Studie: Apple soll alte iPhones nicht absichtlich langsamer machen

Futuremark iPhone-Benchmarktest

Per 3D-Touch auf das Kamerasymbol können sofort einige Funktionen der Kameras direkt vom Startbildschirm aufgerufen werden.

Unter iPhone-Nutzern macht seit Jahren ein bösartiges Gerücht über Apple die Runde: Der Konzern soll mit Updates ältere Geräte absichtlich langsamer machen, um Kunden zum Kauf neuer iPhones zu motivieren.

Im Internet finden sich - gerade beim Release eines neuen iPhones - zahlreiche Beiträge über eine angebliche bewusste Verlangsamung älterer iPhones durch Apple.

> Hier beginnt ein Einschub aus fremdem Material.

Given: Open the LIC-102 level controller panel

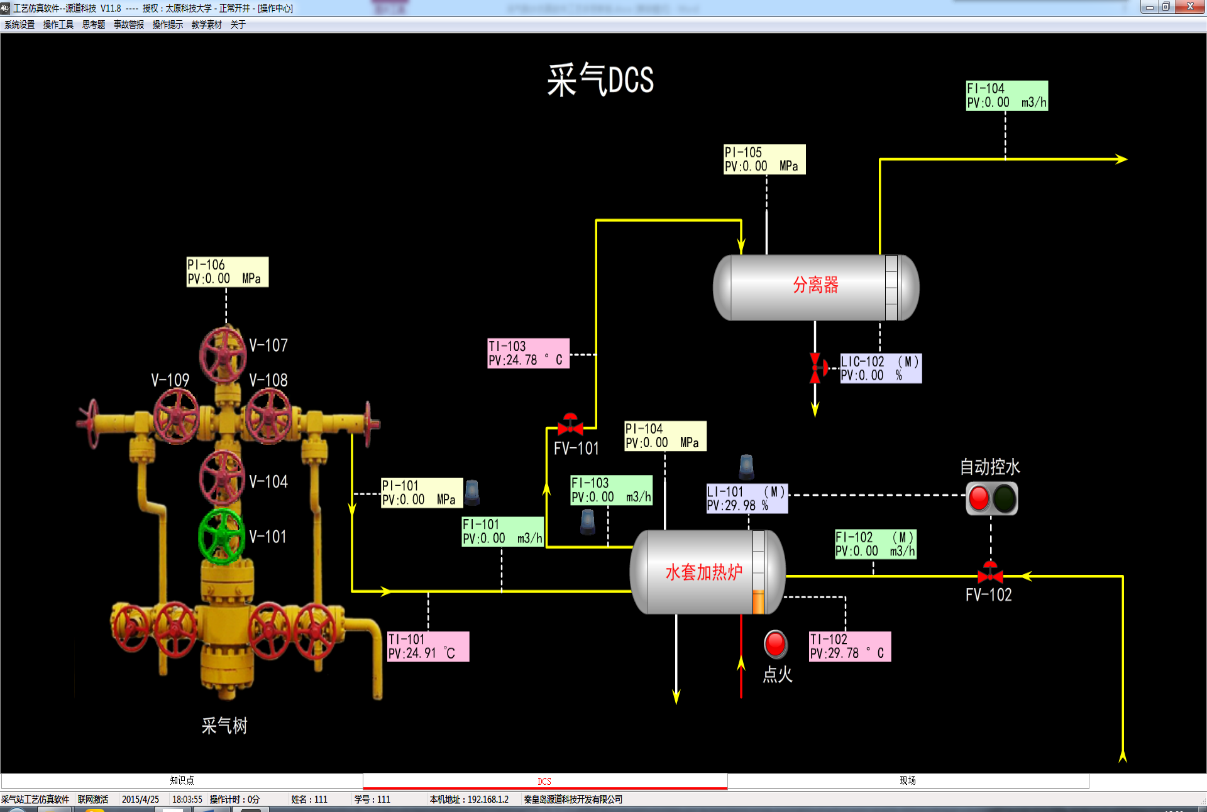Looking at the screenshot, I should coord(880,368).
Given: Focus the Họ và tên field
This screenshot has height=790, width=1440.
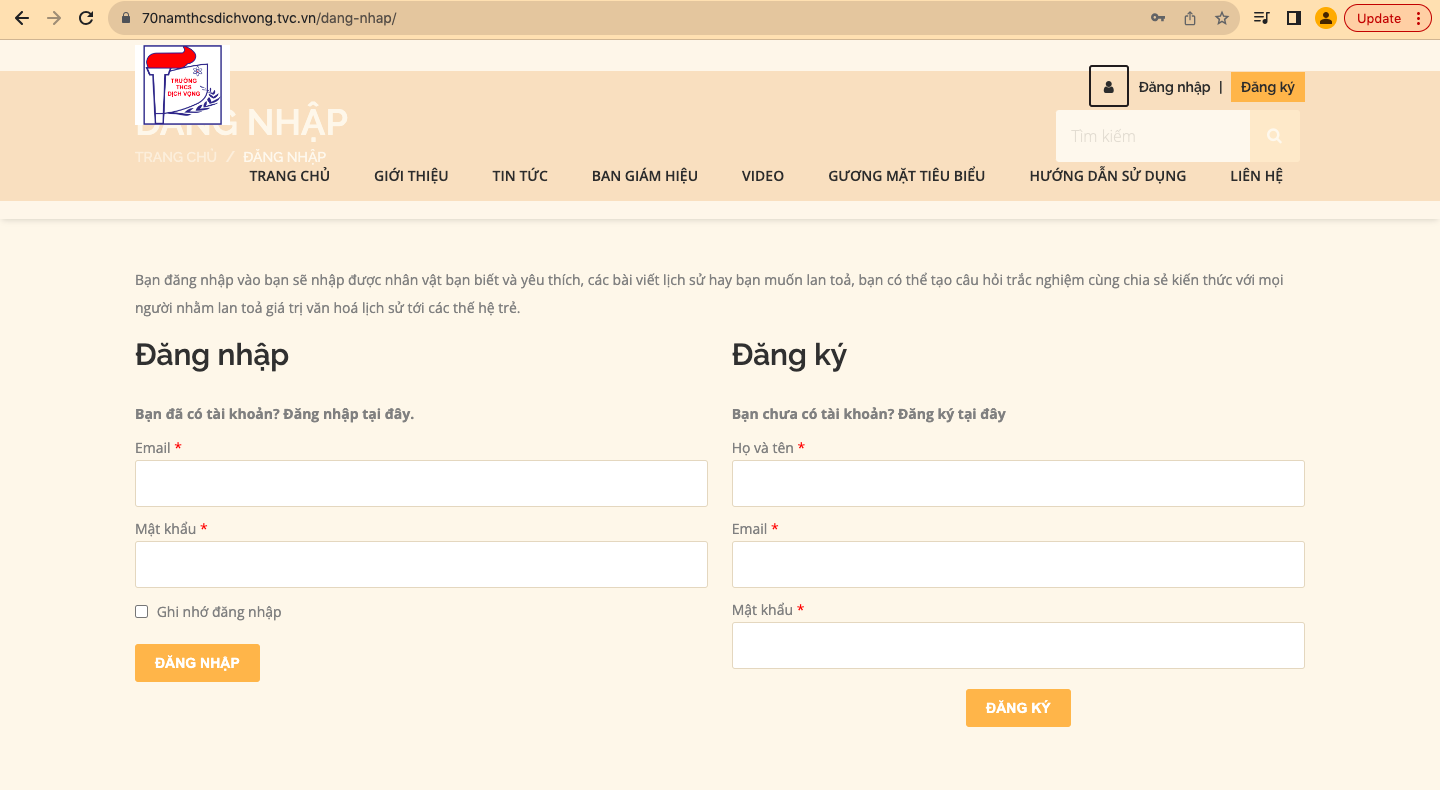Looking at the screenshot, I should 1018,484.
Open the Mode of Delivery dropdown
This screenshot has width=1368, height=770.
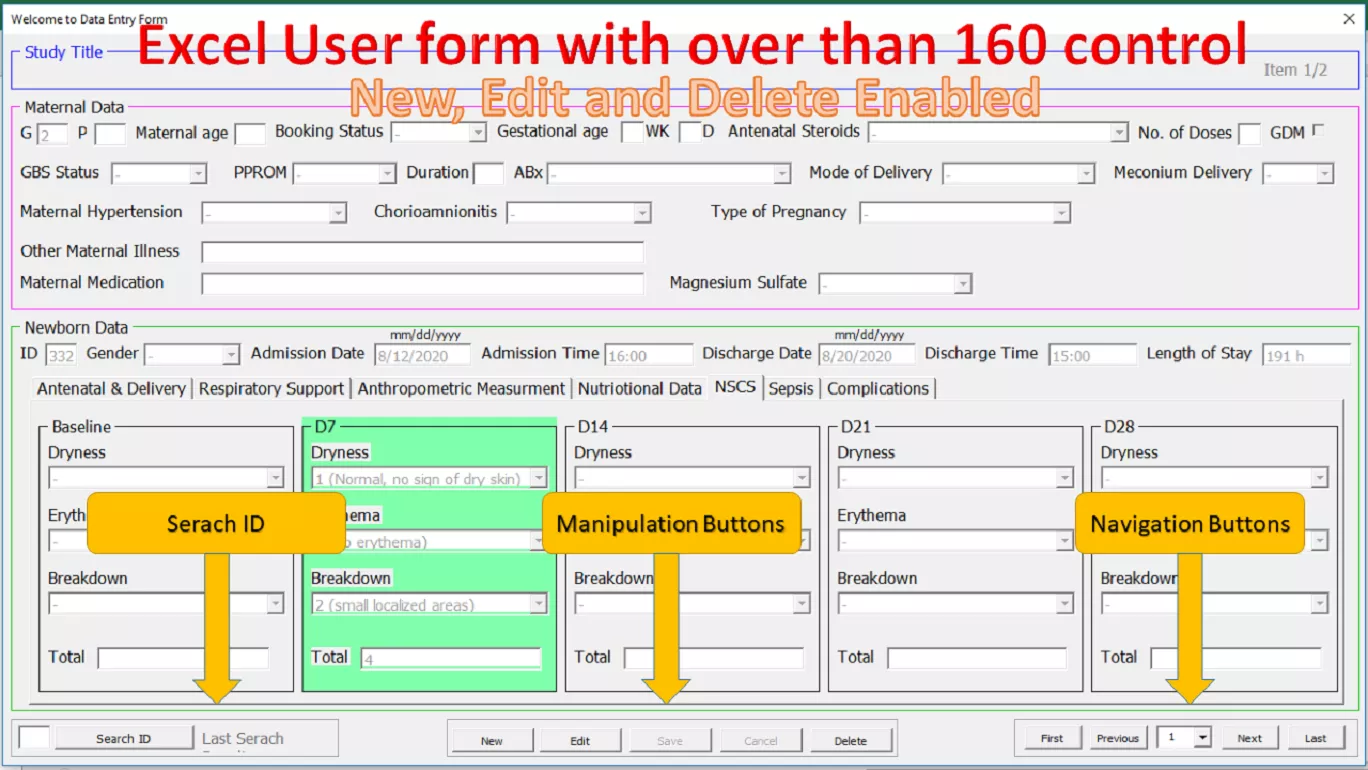(1085, 174)
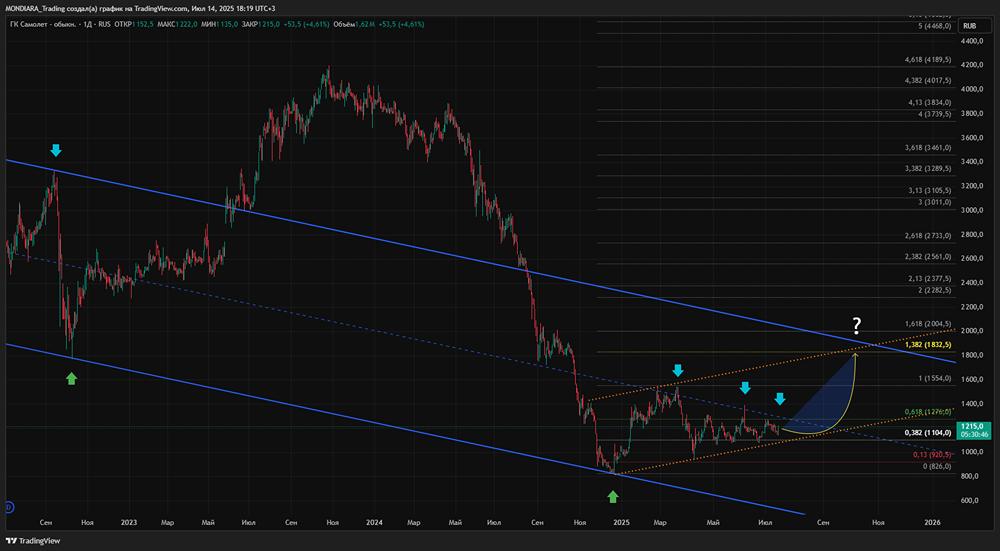Click the blue down arrow above March 2025 peak

pyautogui.click(x=678, y=371)
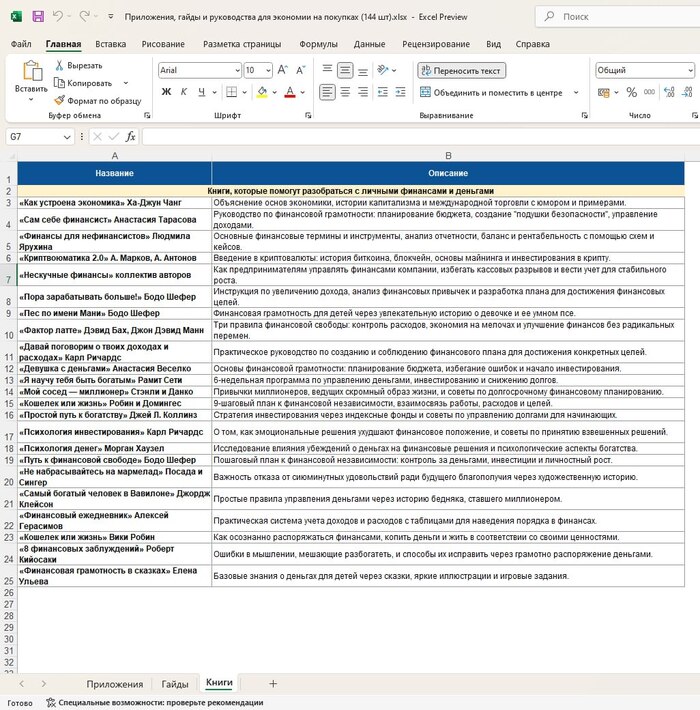Toggle Wrap Text (Переносить текст)
700x710 pixels.
[x=461, y=70]
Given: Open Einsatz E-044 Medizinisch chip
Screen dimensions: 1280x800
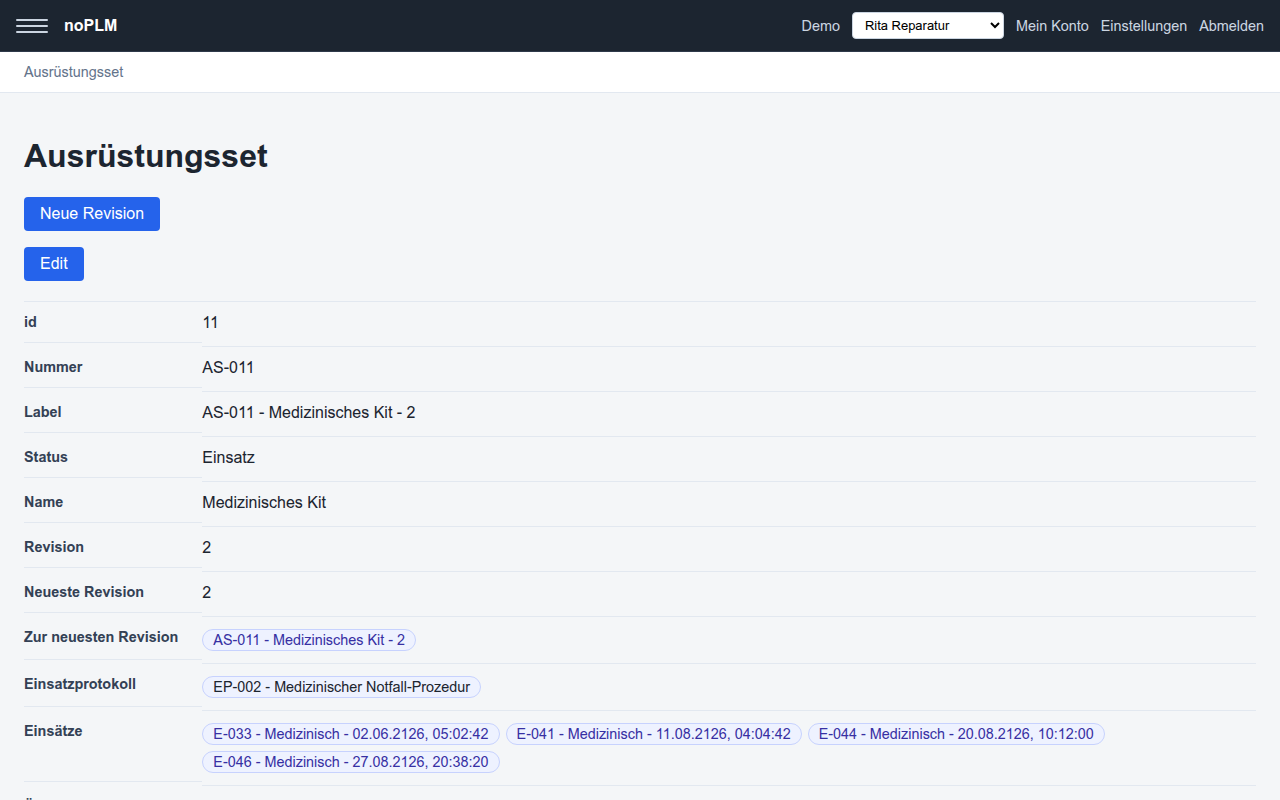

Nun hat der finnische Entwickler der gleichnamigen Benchmark-Suite Futuremark eine Studie veröffentlicht, die diese Theorie falsifiziert. Für ein aussagekräftiges Ergebnis konnte das Unternehmen auf mehr als 100.000 Benchmark-Ergebnisse von sieben unterschiedlichen iPhone-Modellen und drei unterschiedliche iOS-Versionen zurückgreifen. Zwischen iOS 9 und iOS 11 sind auf einem iPhone 5s nur geringe Schwankungen beim Grafikprozessor zu erkennen, fasst Winfuture zusammen. Auch beim iPhone 6 und iPhone 7 stellten sich kaum Unterschiede ein, wenn das Smartphone auf eine neue iOS-Version springt - bei den GPU-Tests stiegen die 3DMark-Ergebnisse teilweise sogar leicht.